Частичные моносомии характеризуются делецией части какой-либо хромосомы и встречаются редко (примерно 1:50 000-1:100 000 родившихся детей). Пример: синдром кошачьего крика (5р-), развивающийся в результате делеции части короткого плеча хромосомы 5. Проявления: плач новорожденного, похожий на мяуканье кошки (причиной являются аномалии гортани в виде ее сужения, отечности слизистой оболочки и уменьшения величины надгортанника), черепно-лицевые аномалии (микроцефалия, антимонголоидный разрез глаз, гипертелоризм, круглое лицо у новорожденных, узкое, вытянутое — у взрослых), отставание умственного и физического развития у детей, идиотия у взрослых (у 1% IQ менее 20), нарушения структуры ребер и позвонков.

Аномалии половых хромосом

Нарушение расхождения половых хромосом приводит к образованию аномальных гамет: у женщин — XX и 0 (в последнем случае гамета не содержит половых хромосом); у мужчин — XY и 0. При слиянии половых клеток в подобных случаях возникают количественные нарушения половых хромосом. При болезнях, вызванных дефицитом или избытком Х хромосом, нередко наблюдается мозаицизм (таблица 4-1).

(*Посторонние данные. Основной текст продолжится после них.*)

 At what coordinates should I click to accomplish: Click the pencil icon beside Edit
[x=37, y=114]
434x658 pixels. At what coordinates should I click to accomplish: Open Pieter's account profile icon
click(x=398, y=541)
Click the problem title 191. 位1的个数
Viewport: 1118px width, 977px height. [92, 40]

Таблица 4-1. Возможные наборы половых хромосом при нормальном и аномальном течении первого мейотического деления

Синдром Клайнфелтера

Частота синдрома: 2–2,5 на 1000 новорожденных мальчиков. В кариотипе могут быть разнообразные цитогенетические варианты (47,XXY; 48,XXXY; 49,XXXXY и др.). Чаще встречается классический вариант 47,XXY.

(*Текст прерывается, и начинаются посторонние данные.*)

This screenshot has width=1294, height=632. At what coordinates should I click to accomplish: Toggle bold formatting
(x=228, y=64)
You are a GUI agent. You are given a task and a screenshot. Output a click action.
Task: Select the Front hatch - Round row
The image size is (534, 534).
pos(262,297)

Проявляется патология высоким ростом, непропорционально длинными конечностями, отложением жира по женскому типу, евнухоидным телосложением, скудным оволосением, гинекомастией, гипогенитализмом, бесплодием (в результате нарушения сперматогенеза, снижения продукции тестостерона и увеличения продукции женских половых гормонов), снижением интеллекта (чем больше в кариотипе добавочных хромосом, тем более выражено).

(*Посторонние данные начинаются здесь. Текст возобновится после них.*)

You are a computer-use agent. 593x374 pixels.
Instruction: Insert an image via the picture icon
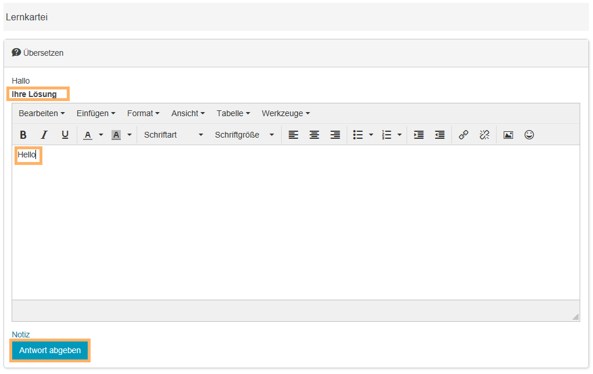coord(508,135)
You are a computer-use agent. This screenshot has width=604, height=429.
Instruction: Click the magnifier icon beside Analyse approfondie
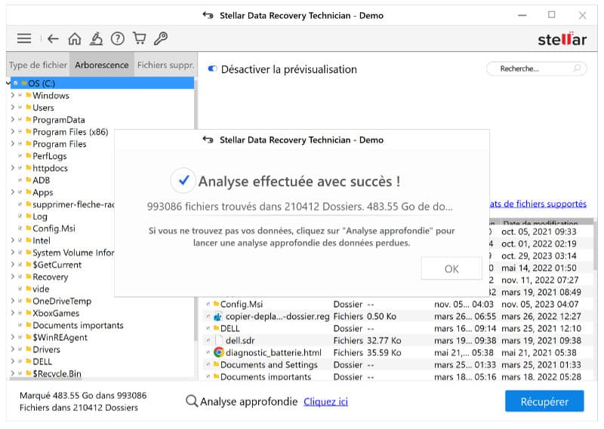pyautogui.click(x=192, y=401)
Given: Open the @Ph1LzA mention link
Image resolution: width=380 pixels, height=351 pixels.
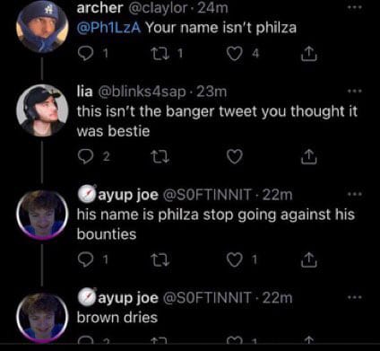Looking at the screenshot, I should (x=108, y=28).
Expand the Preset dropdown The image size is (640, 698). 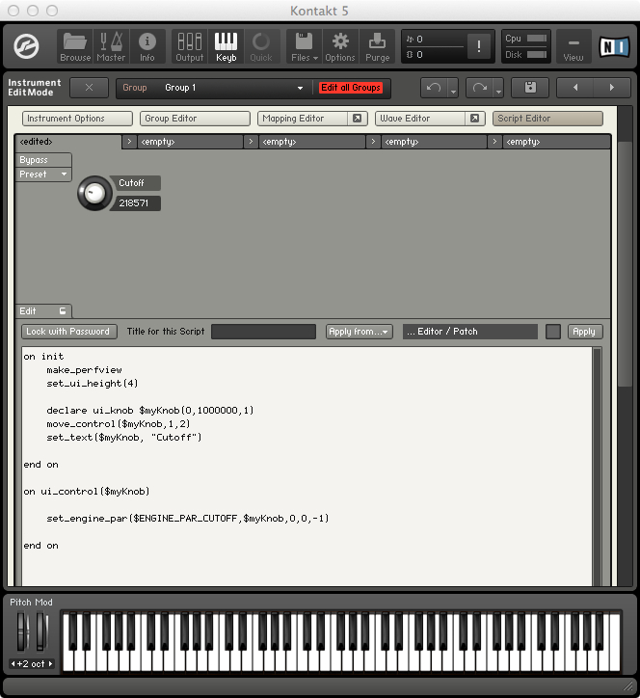44,175
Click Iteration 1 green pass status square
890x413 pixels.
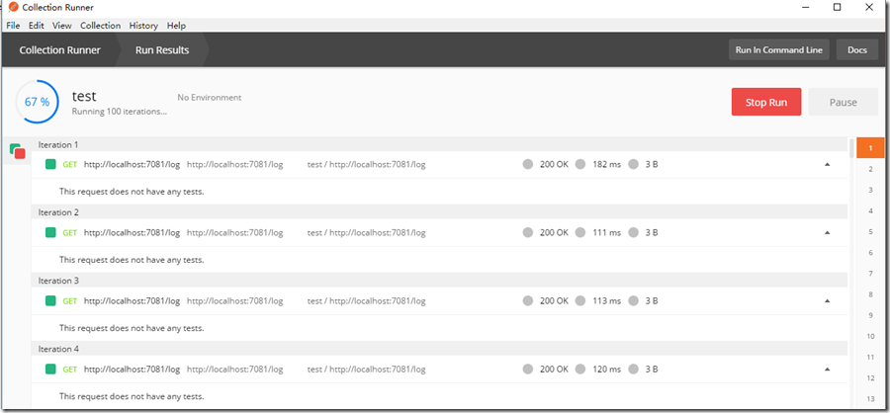(50, 165)
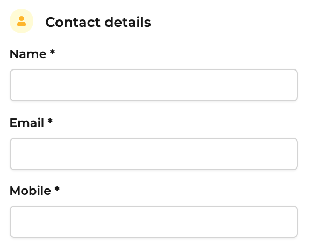Select the yellow circular contact badge
Viewport: 314px width, 252px height.
click(22, 21)
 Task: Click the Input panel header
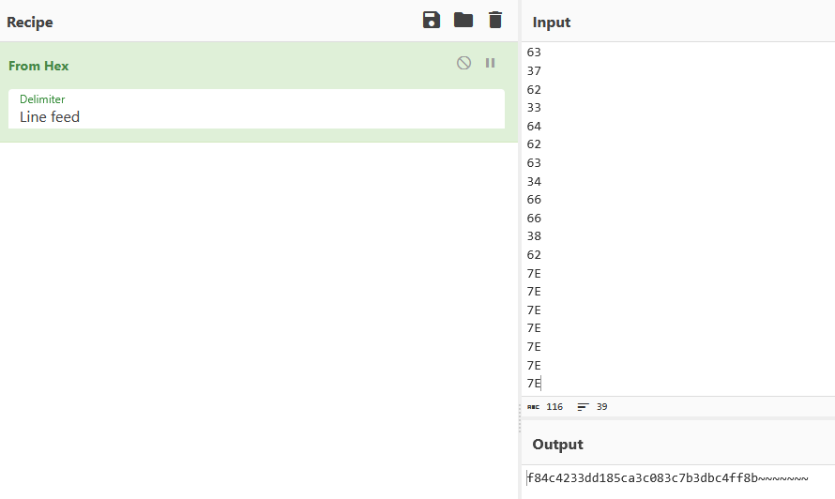tap(551, 23)
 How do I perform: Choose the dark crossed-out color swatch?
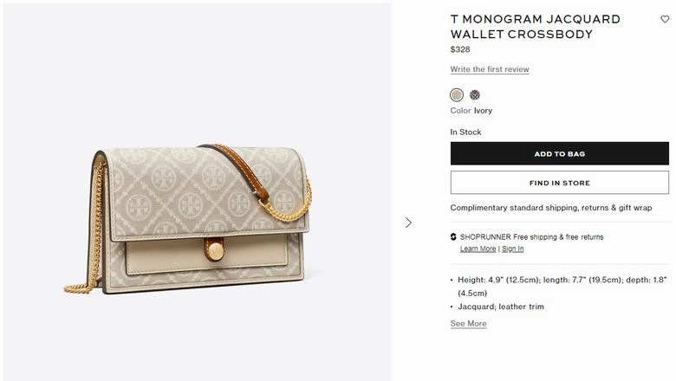coord(475,94)
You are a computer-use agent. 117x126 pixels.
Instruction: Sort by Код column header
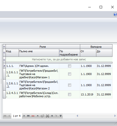coord(12,53)
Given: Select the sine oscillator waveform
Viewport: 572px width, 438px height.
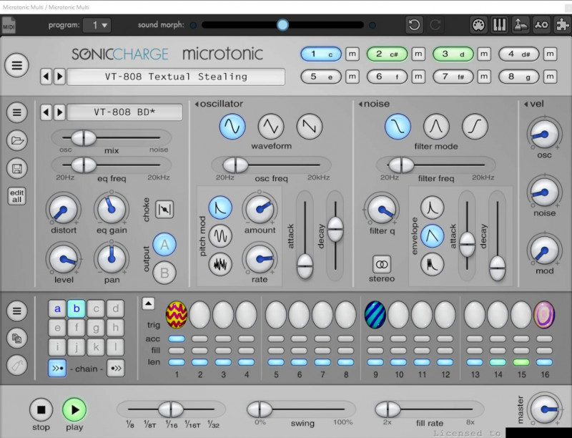Looking at the screenshot, I should pyautogui.click(x=232, y=127).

Лечение патологии мужскими половыми гормонами направлено на коррекцию вторичных половых признаков. Однако и после терапии больные остаются бесплодными.

Синдромы полисомии Х

Трисомия Х. Наиболее частым синдромом из группы полисомий X является синдром трисомии Х (47,XXX): частота — 1:1000 новорожденных девочек, кариотип 47,XXX; пол — женский, фенотип женский; как правило, физическое и психическое развитие у женщин с этим синдромом не имеет отклонений от нормы.

Синдром Шерешевского–Тернера

Частота синдрома равна в среднем 1:3000 новорожденных девочек; кариотип: 45, Х0. Встречаются и другие варианты (например, изохромосома длинного плеча X — Xqi, делеция короткого плеча — Xp‑, делеция длинного плеча — Xq‑). Проявляется заболевание низким ростом, короткой шеей с избытком кожи или крыловидной складкой, широкой, часто деформированной грудной клеткой, деформацией локтевых суставов, недоразвитием первичных и вторичных половых признаков, бесплодием. У новорожденных почти во всех случаях наблюдается лимфатический отек кистей и стоп. Раннее лечение женскими половыми гормонами может оказаться эффективным.